Native American Tribes & the Indian History in Beverly, Ohio
Long before the terms Native American or Indian were considered, the tribes were spread throughout the Americas. Before any white man set foot on this land, it was settled by the forefathers of bands we now call Sioux, or Cherokee, or Iroquois.
For centuries, the American Indian developed its customs and legacy without disturbance. And that history is fascinating.
From Mayan and Incan ruins, from the mounds left in the central and southern parts of what’s now the U.S. we have learned quite a bit. It’s a narrative of beautiful art and deep spirituality. Archaeologists have unearthed highly advanced structures and public works.
While there was inescapable tribal conflict, that was just a slight blemish in the account of our forebears. They were at peace with this beautiful continent and deeply plugged into nature.
The European Settler Arrives
When European leaders dispatched the first vessels in our direction, the goal was to discover new resources – however the quality of weather and the bounty of everything from wood to wildlife subsequently changed their tune. As those leaders learned from their explorers, the drive to colonize spread like wildfire.
The English, French and Spanish rushed to carve up the “New World” by shipping over inadequately prepared colonists as fast as they could. In the beginning, they skirmished with the surprised Indians of America’s eastern seaboard. But that ultimately gave way to trade, since the Europeans who came ashore here knew their survival was doubtful with no native help.
Thus followed decades of relative peace as the settlers got themselves established on American soil. But the drive to push inland followed soon after. Kings and queens from thousands of miles away were restless to locate even more resources, and some colonists came for independence and adventure.
They wanted more space. And so began the process of driving the American Indian out of the way.
It took the shape of cash arrangements, barter, and notoriously, treaties which were almost consistently ignored once the Indians were moved from the territory in question.

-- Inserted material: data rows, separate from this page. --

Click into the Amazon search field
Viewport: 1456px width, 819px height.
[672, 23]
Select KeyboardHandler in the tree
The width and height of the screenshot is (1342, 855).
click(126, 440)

The U.S. government’s policies towards Native Americans in the second half of the nineteenth century were motivated by the desire to expand westward into regions inhabited by these Native American tribes. By the 1850s virtually all Native American tribes, roughly 360,000 in number, were living to the west of the Mississippi River. These American Indians, some from the Northwestern and Southeastern territories, were confined to Indian Territory located in present day Oklahoma, while the Kiowa and Comanche Native American tribes shared the land of the Southern Plains.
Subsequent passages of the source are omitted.